Anayasa m.13, 20/2-3, 21, 22/2 ve İnsan hakları Avrupa Sözleşmesi m.8/2 gereğince, suçu önleyici ve suç işlendikten sonra delil toplama, şüpheli ve sanığı yakalama amaçlı olabilmektedir. Bu hükümler, istisnai olarak hukuk devletinde bazı somut zorunluluklarla ve ancak kanunla bireyin özel hayatına ve haberleşmesine sınırlama getirilebileceğini söylemektedir. Bunun dışında yapılan müdahaleler suç olacağı gibi, bunların amacına ve kanunda gösterilen yöntemlere uygun kullanılmaması da suçtur. Polis Vazife ve Salahiyet Kanunu ek m.7 önleyici ve Ceza Muhakemesi Kanunu m.135 ve 140 ise adli maksatlı teknik takibe (telefon dinleme ve konut hariç teknik araçlarla izleme yöntemlerine) izin vermiştir.
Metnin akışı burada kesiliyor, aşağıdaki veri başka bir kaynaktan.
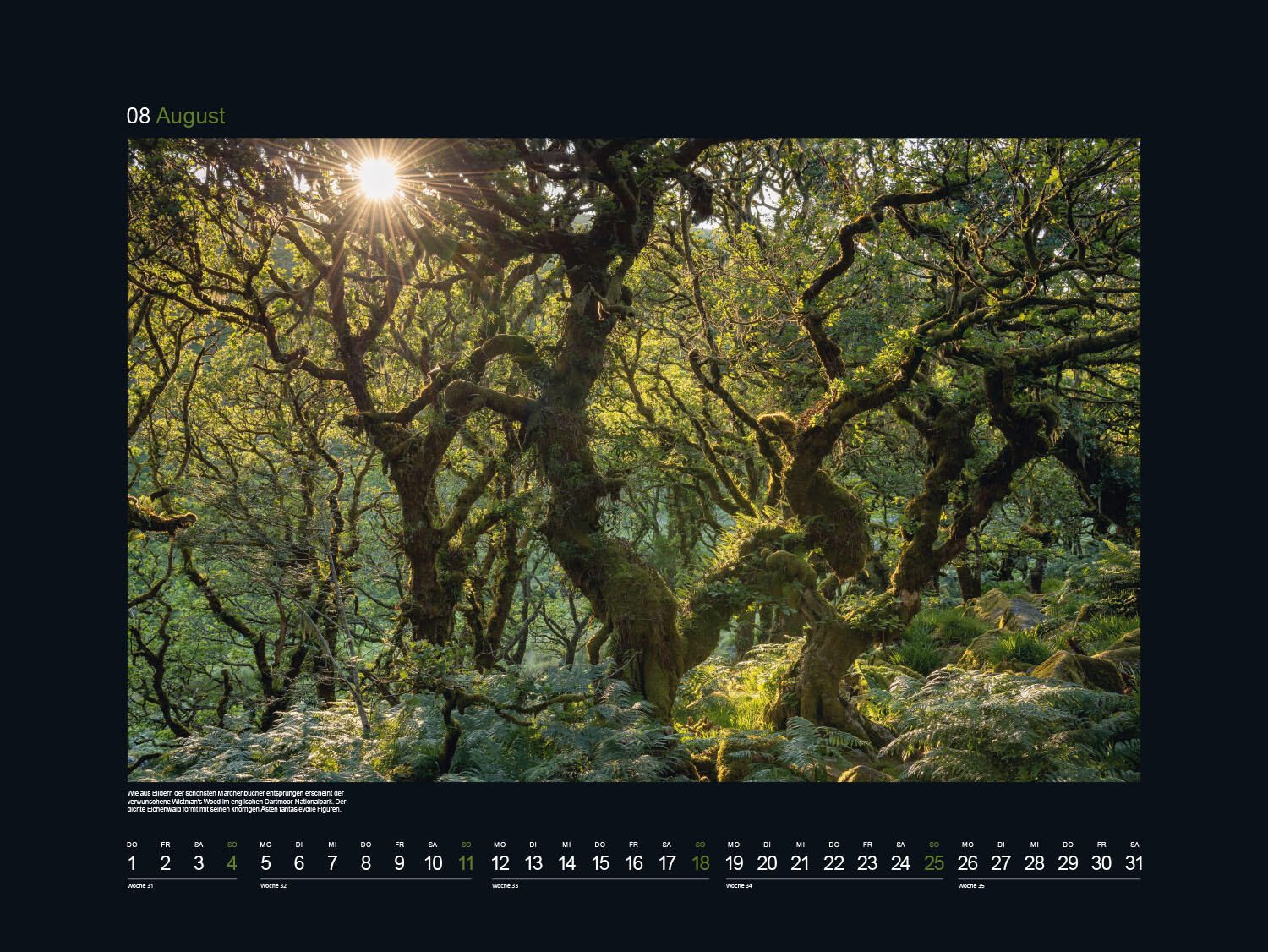This screenshot has width=1268, height=952.
Task: Click the Woche 31 week label
Action: (x=140, y=885)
Bu hükümlerde maksat, "polis devleti" zihniyeti ile sürekli insanları takip etmek, takip ediliyor korku ve baskısı altında tutmak değil, özellik taşıyan ağır nitelikli suçları önlemek ve bazı ağır suçların işlendiği şüphesi kuvvetli olup da başka türlü delil elde edilememekte ve faillerine ulaşılamamakta ise, delil toplamak ve faillerini tespit edip yakalamaktır.
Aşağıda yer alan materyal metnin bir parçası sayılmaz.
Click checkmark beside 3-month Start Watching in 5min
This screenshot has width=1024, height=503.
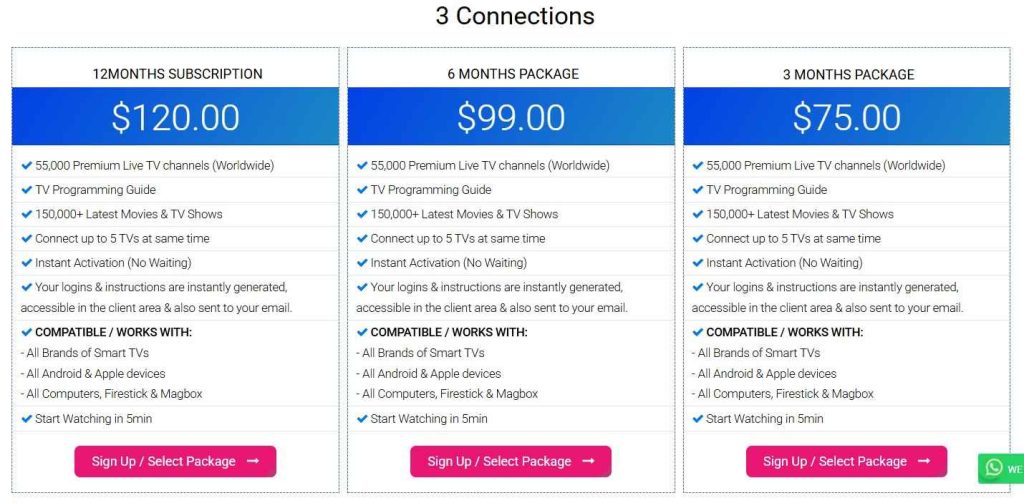(698, 418)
Baş döndürücü bir hızla gelişen bilim ve teknik, yalnızca insanlara hizmet etmekle kalmıyor, aynı zamanda ve hatta bazı durumlarda sağladığı yarardan fazla tuzaklar kurup otoriteye hizmet ederek, nimeti bir tür ağır külfete dönüştürebilmektedir. İşte iletişimin denetlenmesi yetki ve teknikleri, bu tespitimizin tipik bir örneğini oluşturur.
Kişiler arasında yapılan her konuşmayı suç unsuru olarak yorumlamamak ve somut delili olmayan görüşmelerden dolayı da kimseyi suçlu ilan etmemek gerekir. Örneğin, bir işadamı ile kamu görevlisinin yaptığı telefon konuşması tespit edilip, içeriği kayda alındığında, “niye konuştunuz”, “neyi konuşmak istediniz” veya “sabit hatta geçelim, şimdi boşver, o tamam mı, şimdi sırası değil sözlerindeki amacınız nedir” sorularını yöneltmek ve bireyleri düşünce açıklama hürriyetini biraraya gelerek değil de, telefon kullanması nedeniyle sorumlu tutmak ve şüpheli saymak isabetli değildir.
Bireyin hayat hakkına ve yaşam alanlarına saygı duyulmalıdır. Birey, dinlendiğini düşünmemeli ve ifade hürriyetini sadece biraraya gelerek değil, iletişim vasıtaları yoluyla da özgürce kullanabilmelidir. Demokrasi ile hak ve hürriyetler kavramlarının aynı anlama gelmediğini, sadece demokrasi ile kişi hak ve hürriyetleri üzerindeki sorunların çözülemeyeceğini kabul etmek gerekir. Kişi hak ve hürriyetlerini koruma ve kullandırma esasına dayalı sistemlerde, her hak ve hürriyetin gerçek anlamda ve özünün korunmasını ve bireyler tarafından kullanılabilmesini sağlayan kurallar ve uygulamalar iyileştirilmeli ve geliştirilmelidir.
Telefon ve ortam dinlemesi olağan bir yöntemmiş gibi topluma kabul ettirilmeye ve herkes dinlenirmiş gibi benimsetilmeye çalışılmaktadır. Bu anlayış ve kabul, hukukun evrensel ilke ve esaslarının yanında, Anayasanın 13, 20, 21, 22, 25 ve 26. maddelerine aykırılık taşımaktadır. “Ben dinleniyorum, ama rahatım, zaten herkes dinleniyor” demek, demokrasiyi, hukuk devletini hiçe saymak, “yarası olan gocunur” demek ise, hukuk devletini reddetmek, birey olamamak, köle ve obje olmak anlamına gelir.